Dans cette affaire, liée à la pollution de l’air, ce droit à réparation ne peut pas être appliqué car la première condition n’est pas remplie. « Les directives européennes fixant des normes pour la qualité de l’air ambiant n’ont pas, comme telles, pour objet de conférer des droits aux particuliers dont la violation serait susceptible de leur ouvrir un droit à réparation », précise l’arrêt.

La France ne peut donc pas être tenue responsable de dommages sanitaires d'un particulier liées à la mauvaise qualité de l’air.

La mise en cause de l’État par les juridictions nationales

Cependant, « cela n’exclut pas que la responsabilité de l’État puisse être engagée », signifie l’arrêt. Les juges européens insistent : les juridictions nationales peuvent « éventuellement prononcer des injonctions assorties d’astreintes visant à assurer le respect, par cet Etat, des obligations découlant du droit de l'Union ».

D’ailleurs, le Conseil d’État a, a plusieurs reprises, condamné l’État pour ne pas avoir respecté cette directive sur la qualité de l’air.

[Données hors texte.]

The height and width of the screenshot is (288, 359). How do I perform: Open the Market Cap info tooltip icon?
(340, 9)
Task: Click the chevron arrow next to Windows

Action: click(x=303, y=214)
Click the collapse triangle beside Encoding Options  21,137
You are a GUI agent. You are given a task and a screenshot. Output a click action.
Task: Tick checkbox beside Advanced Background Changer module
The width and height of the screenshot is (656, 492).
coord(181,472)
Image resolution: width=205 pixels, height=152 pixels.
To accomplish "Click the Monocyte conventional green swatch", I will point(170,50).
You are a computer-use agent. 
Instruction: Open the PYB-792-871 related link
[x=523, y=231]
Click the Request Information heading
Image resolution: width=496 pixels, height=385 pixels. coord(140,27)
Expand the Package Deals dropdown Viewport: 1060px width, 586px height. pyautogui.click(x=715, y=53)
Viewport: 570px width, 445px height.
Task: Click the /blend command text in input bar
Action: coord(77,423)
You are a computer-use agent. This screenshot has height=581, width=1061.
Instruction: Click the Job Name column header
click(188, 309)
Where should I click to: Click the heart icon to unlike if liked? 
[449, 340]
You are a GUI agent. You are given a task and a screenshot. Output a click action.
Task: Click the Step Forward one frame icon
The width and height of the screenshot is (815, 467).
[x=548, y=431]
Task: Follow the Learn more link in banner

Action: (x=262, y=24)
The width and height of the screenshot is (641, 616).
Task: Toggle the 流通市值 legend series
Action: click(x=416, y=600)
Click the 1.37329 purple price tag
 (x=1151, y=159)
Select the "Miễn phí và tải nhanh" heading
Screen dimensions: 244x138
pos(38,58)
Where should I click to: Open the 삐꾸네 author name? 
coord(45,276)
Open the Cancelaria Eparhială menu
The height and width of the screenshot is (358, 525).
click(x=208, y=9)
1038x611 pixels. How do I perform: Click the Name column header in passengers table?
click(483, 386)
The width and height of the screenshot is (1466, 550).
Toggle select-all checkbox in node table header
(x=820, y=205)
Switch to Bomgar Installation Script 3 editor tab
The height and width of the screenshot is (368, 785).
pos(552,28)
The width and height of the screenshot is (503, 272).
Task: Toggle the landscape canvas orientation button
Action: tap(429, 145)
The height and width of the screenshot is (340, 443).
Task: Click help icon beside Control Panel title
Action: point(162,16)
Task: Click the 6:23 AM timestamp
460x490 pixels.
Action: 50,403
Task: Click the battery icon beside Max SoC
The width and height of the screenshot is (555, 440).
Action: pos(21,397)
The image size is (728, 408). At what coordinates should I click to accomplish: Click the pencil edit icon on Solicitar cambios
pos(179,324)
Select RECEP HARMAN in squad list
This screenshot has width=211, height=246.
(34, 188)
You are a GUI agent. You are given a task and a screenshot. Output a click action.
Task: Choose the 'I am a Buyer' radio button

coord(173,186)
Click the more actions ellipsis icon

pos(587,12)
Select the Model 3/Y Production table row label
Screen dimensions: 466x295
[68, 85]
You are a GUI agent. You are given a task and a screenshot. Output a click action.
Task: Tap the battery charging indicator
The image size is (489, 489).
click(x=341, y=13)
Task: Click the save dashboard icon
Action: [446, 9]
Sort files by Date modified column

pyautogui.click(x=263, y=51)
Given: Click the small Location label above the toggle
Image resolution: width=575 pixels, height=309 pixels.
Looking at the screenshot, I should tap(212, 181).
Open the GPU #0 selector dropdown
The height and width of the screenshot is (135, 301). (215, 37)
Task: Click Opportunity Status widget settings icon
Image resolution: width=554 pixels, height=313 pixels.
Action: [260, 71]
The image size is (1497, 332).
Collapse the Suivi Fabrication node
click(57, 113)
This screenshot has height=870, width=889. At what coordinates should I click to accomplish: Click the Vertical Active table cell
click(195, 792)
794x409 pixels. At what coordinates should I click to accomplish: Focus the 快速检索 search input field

En juillet 2020, le Conseil d'État avait ordonné au gouvernement d’agir pour améliorer la qualité de l’air dans plusieurs zones en France, sous peine d’une astreinte de 10 millions d’euros par semestre de retard. Dans un arrêt du 4 août 2021, la juridiction administrative avait condamné l’État à payer l’astreinte de 10 millions d’euros pour le premier semestre de l’année 2021.

Constatant que la situation ne s’est pas suffisamment améliorée, l’État a de nouveau été condamné à deux astreintes de 10 millions d’euros, le 17 octobre 2022, pour les deux périodes allant de juillet 2021 à janvier 2022 et de janvier à juillet 2022. « À ce jour, les mesures prises par l’État ne garantissent pas que la qualité de l’air s’améliore de telle sorte que les seuils limites de pollution soient respectés dans les délais les plus courts possibles », explique la décision du Conseil d’État.